What Matters for Simulation to Online Reinforcement Learning on Real Robots
After 100 real-world robot training runs, researchers identified which RL practices actually work on hardware.
A research team from ETH Zurich, led by Yarden As and including Markus Wulfmeier, has published a landmark empirical study titled 'What Matters for Simulation to Online Reinforcement Learning on Real Robots.' The paper, available on arXiv (2602.20220), systematically investigates the specific algorithmic, systems, and experimental design choices that enable successful online reinforcement learning (RL) on physical hardware. This work addresses a critical gap in robotics research, where many implementation details are often left implicit, leading to inconsistent results and high engineering overhead when transferring simulated policies to the real world.
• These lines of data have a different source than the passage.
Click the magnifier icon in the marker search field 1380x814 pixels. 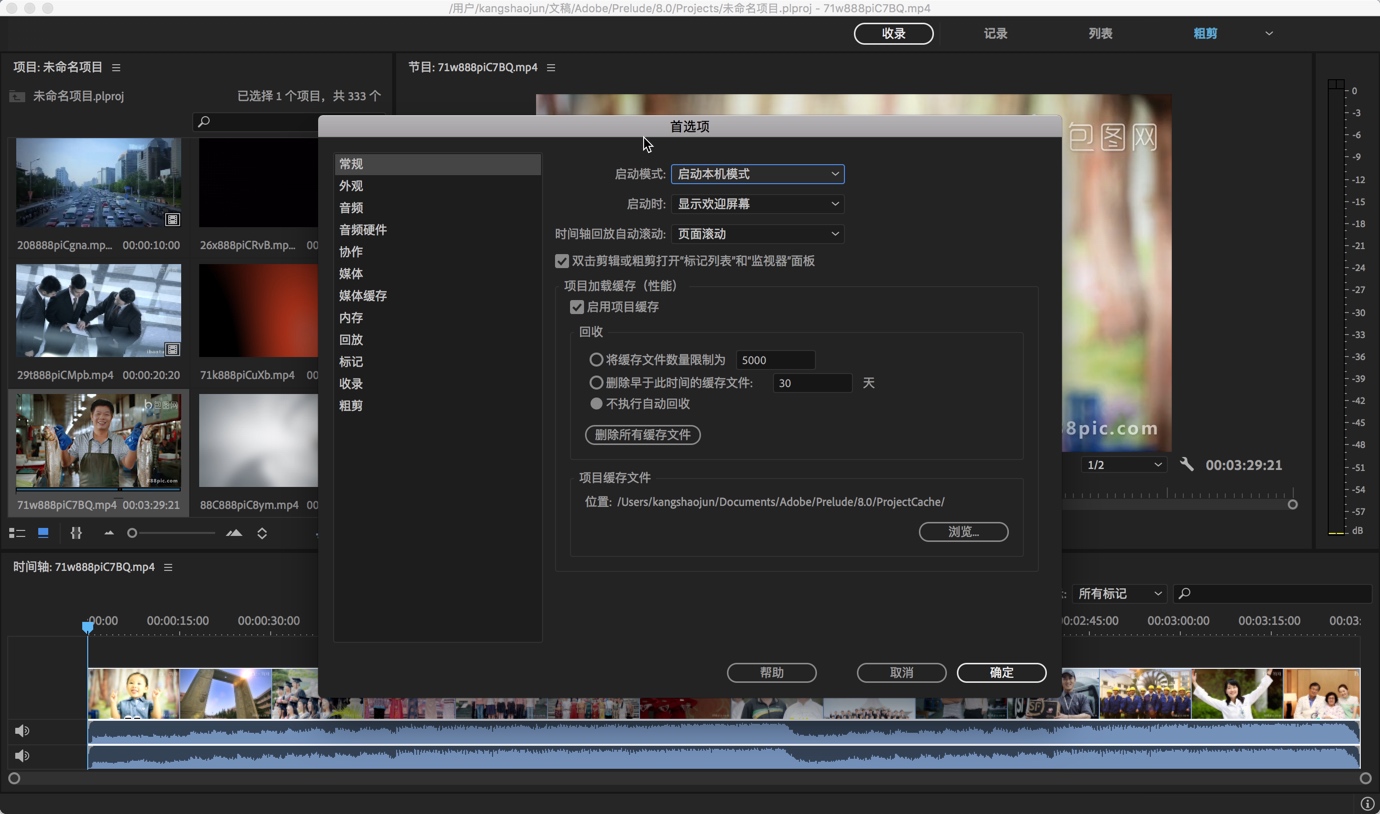coord(1183,594)
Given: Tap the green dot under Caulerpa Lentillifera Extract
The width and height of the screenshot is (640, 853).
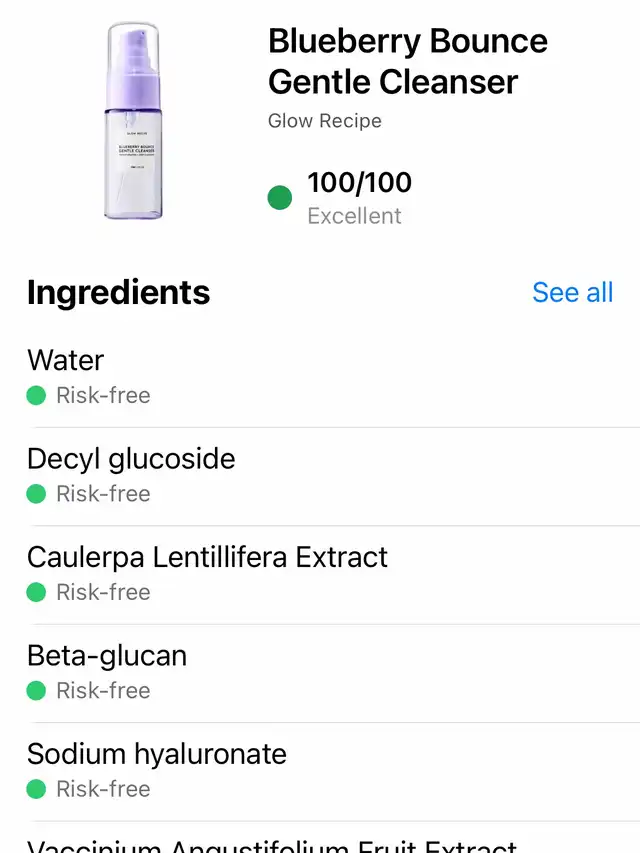Looking at the screenshot, I should click(x=36, y=592).
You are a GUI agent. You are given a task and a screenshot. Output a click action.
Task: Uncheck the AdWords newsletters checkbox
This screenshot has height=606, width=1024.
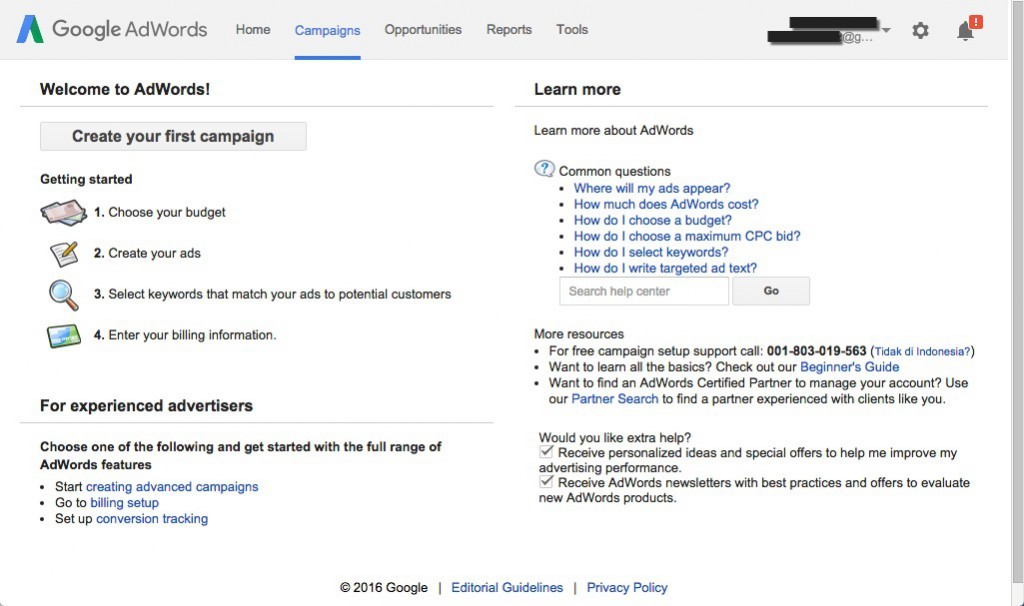click(546, 482)
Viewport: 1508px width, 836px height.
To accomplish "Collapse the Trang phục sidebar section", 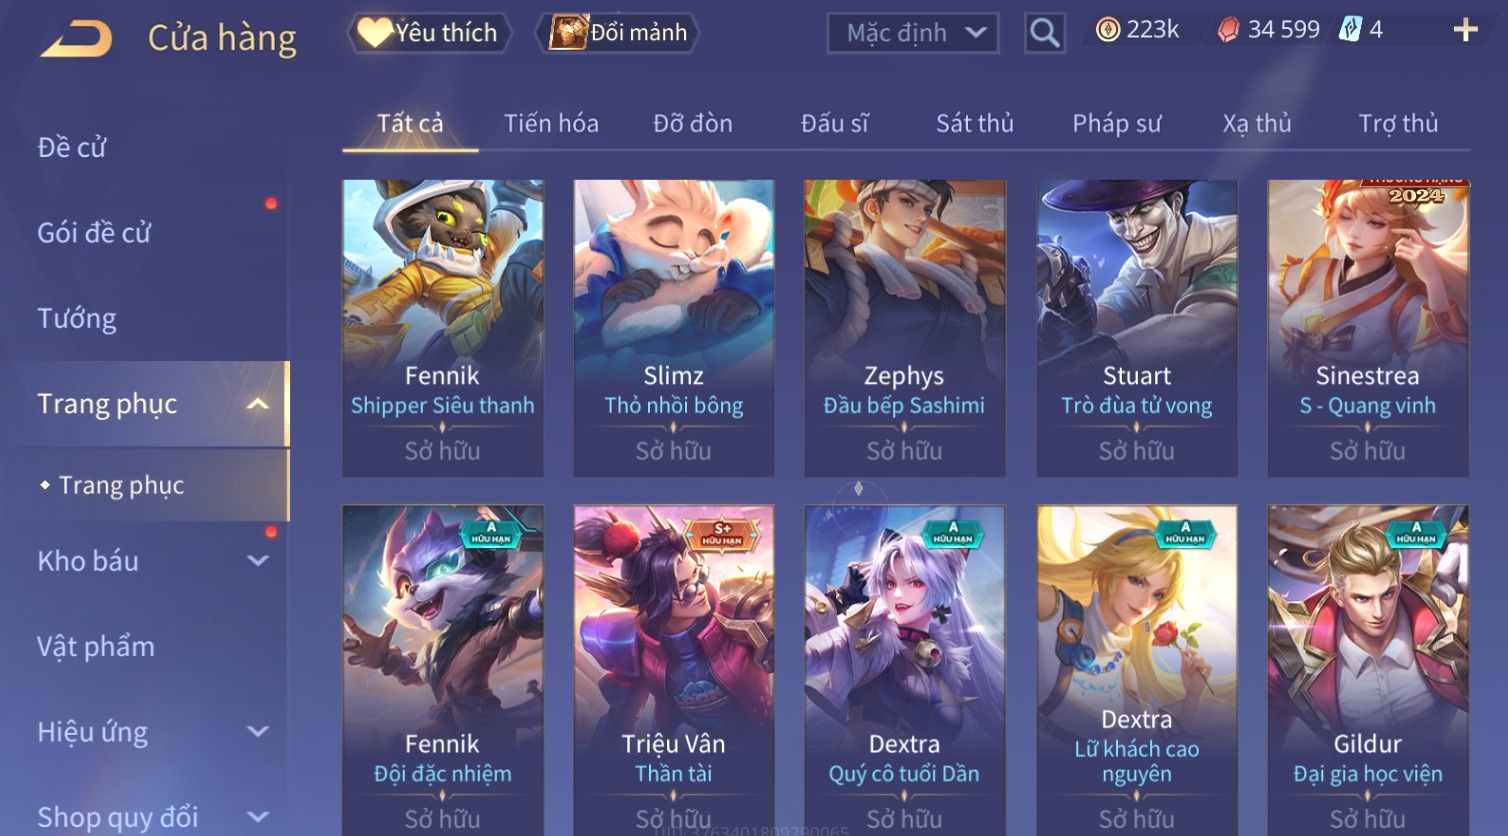I will (x=257, y=404).
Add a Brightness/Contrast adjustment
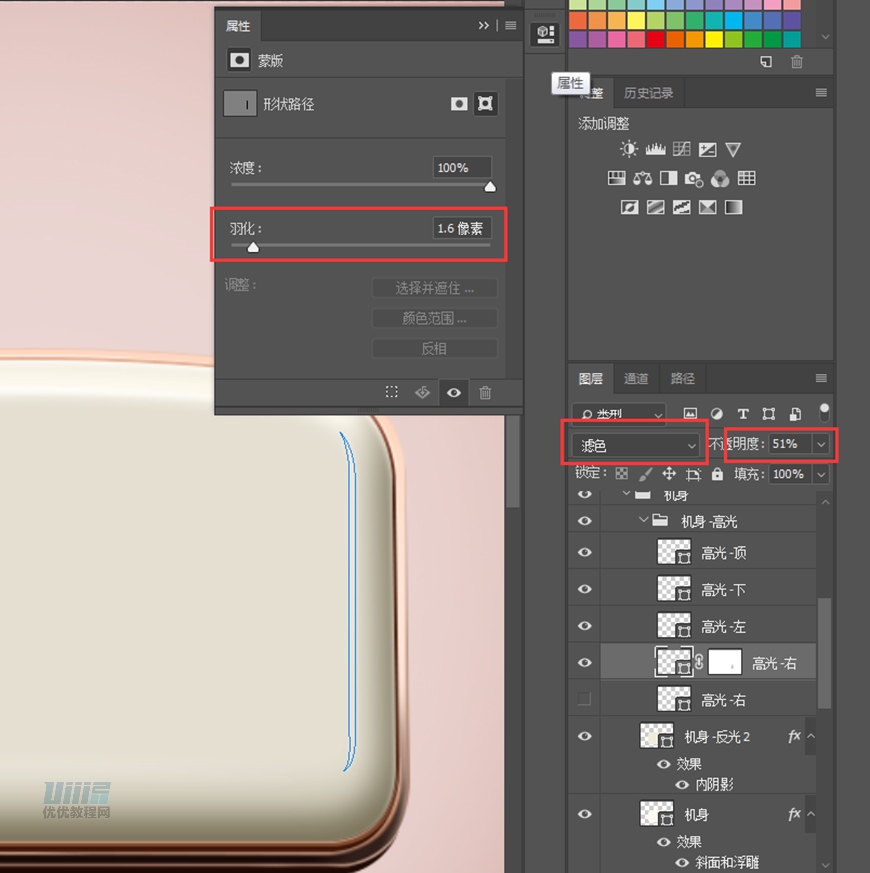The image size is (870, 873). pyautogui.click(x=629, y=149)
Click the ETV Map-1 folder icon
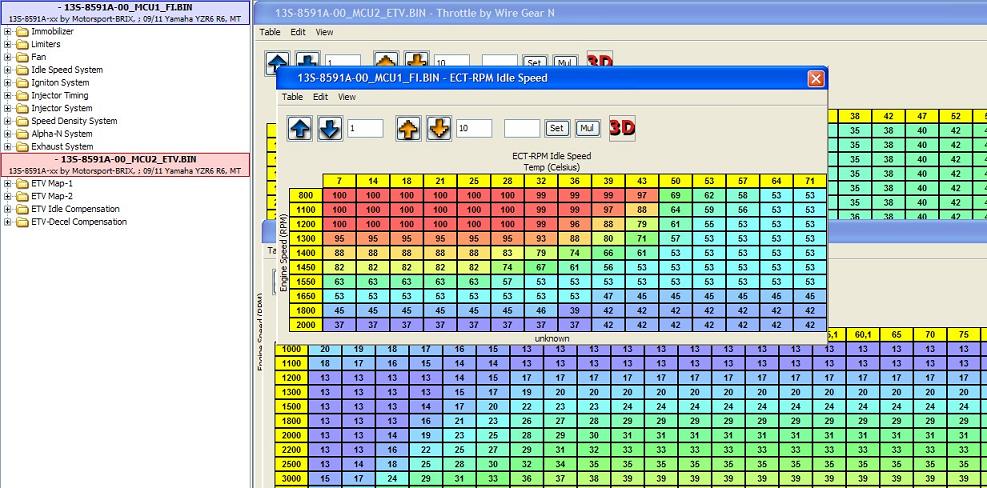The image size is (987, 488). click(x=22, y=184)
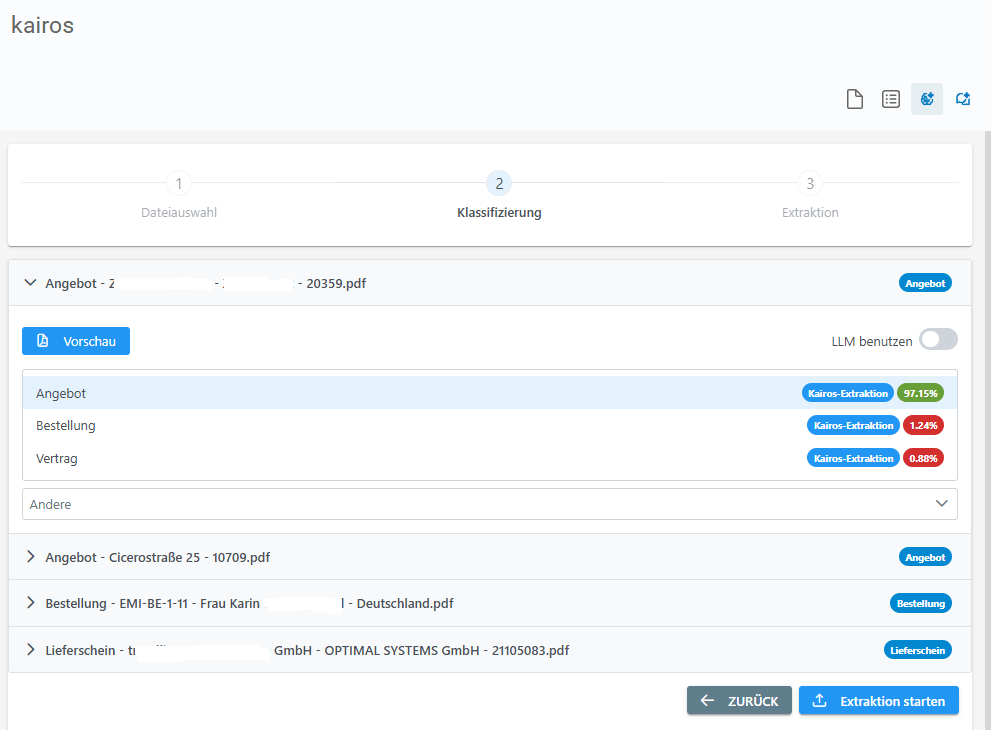Enable the LLM benutzen toggle
The width and height of the screenshot is (991, 730).
coord(938,340)
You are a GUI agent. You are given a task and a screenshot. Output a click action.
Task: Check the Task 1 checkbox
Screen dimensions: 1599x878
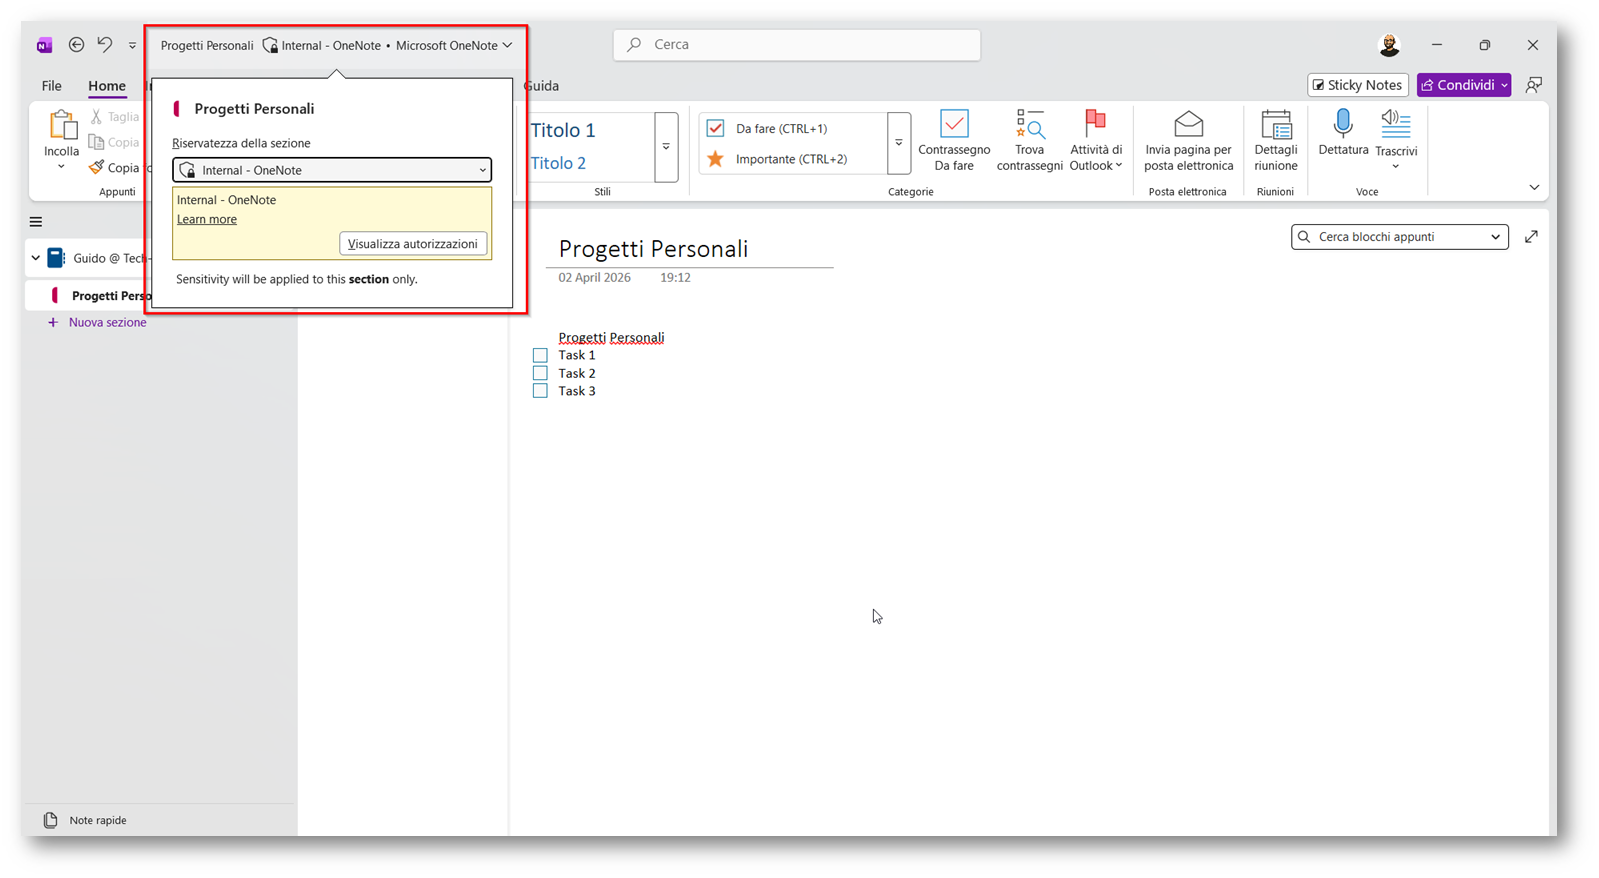pos(540,355)
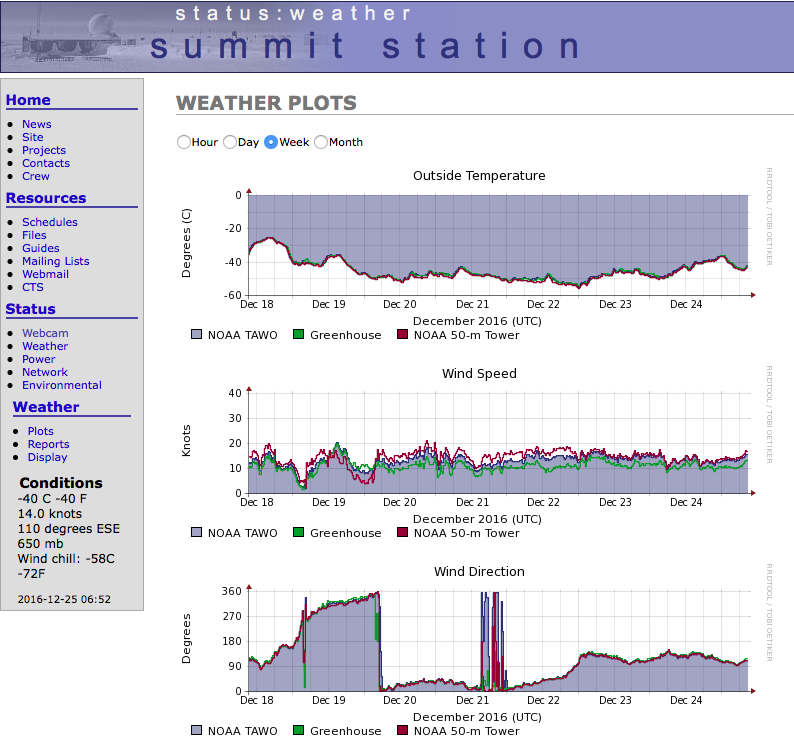This screenshot has height=746, width=794.
Task: Open the Mailing Lists link
Action: 56,261
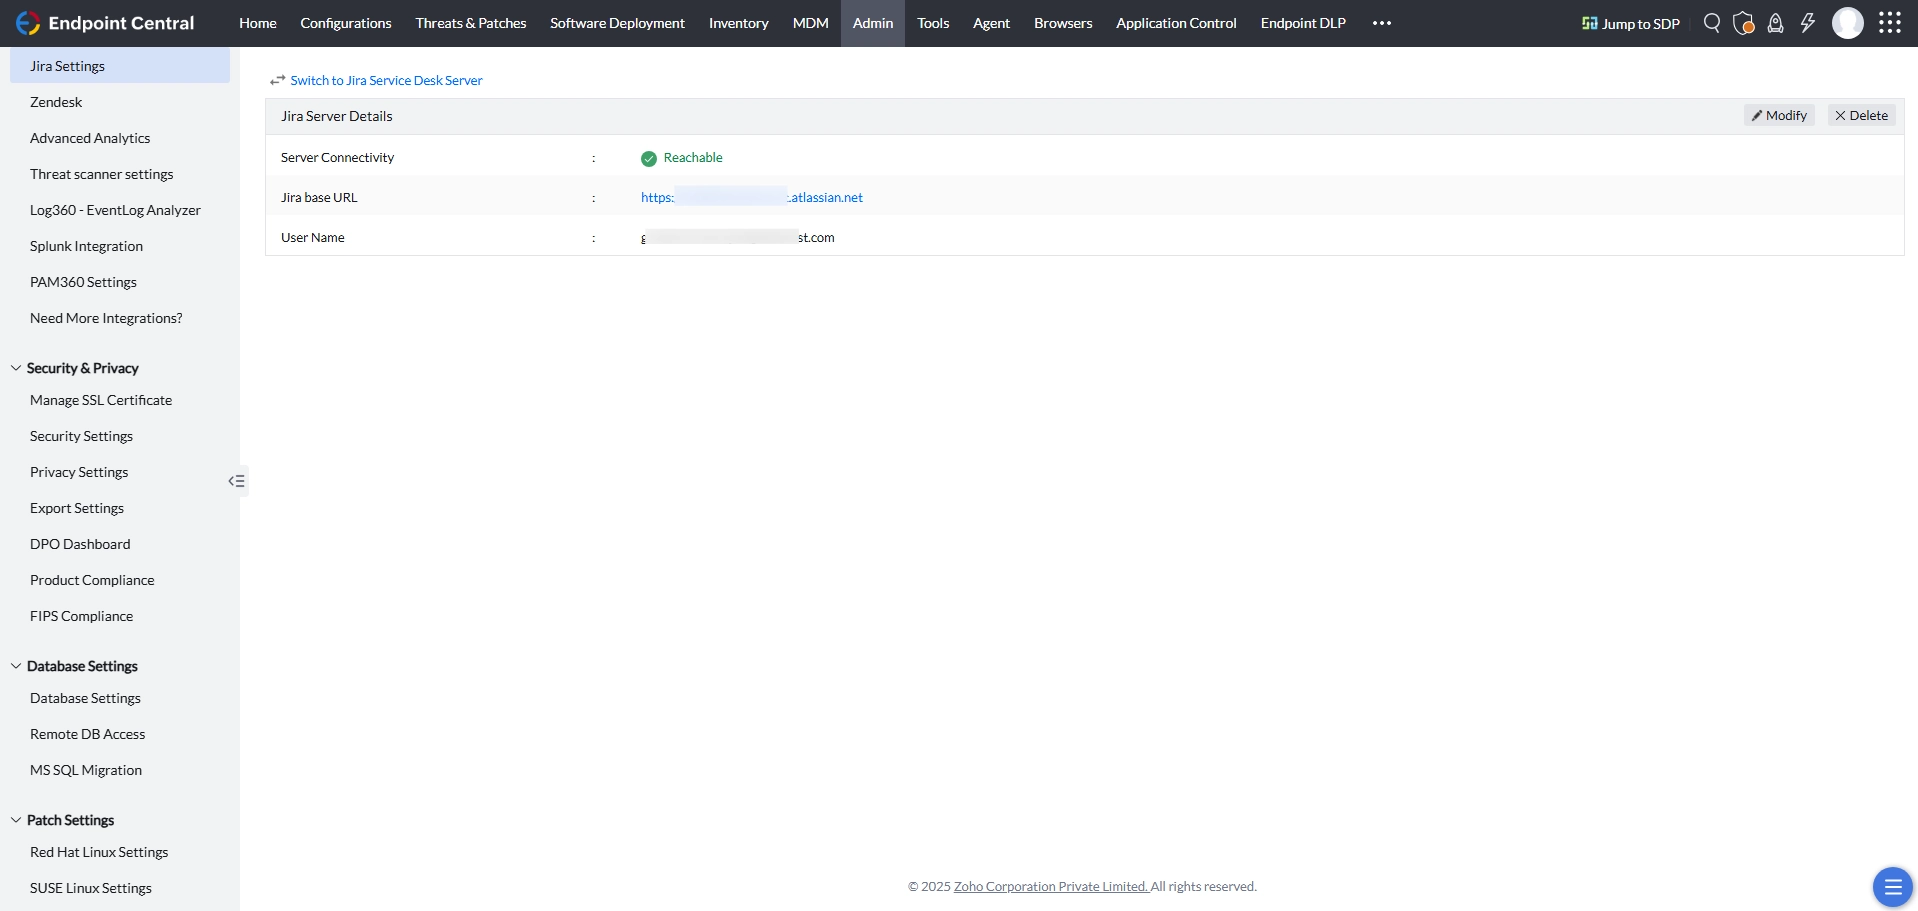
Task: Delete the Jira server details
Action: pos(1862,116)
The study's conclusions are based on an extensive experimental campaign of 100 real-world training runs conducted across three distinct robotic platforms. The researchers performed systematic ablations to test common assumptions and found that several widely adopted defaults in RL practice can actually be detrimental to real-robot training. Conversely, they identified a coherent set of robust design choices that consistently yielded stable learning across different tasks and hardware. This provides the first large-sample empirical guide for practitioners, effectively creating a blueprint to reduce the trial-and-error engineering typically required to get online RL working reliably on physical systems.
- Based on 100 real-world training runs across three distinct robotic platforms.
- Found that several widely used RL defaults are harmful for real-robot deployment.
- Identified a specific set of robust design choices that yield stable learning across tasks and hardware.
Why It Matters
Provides a practical blueprint to reduce engineering effort and increase success rates when deploying RL on physical robots.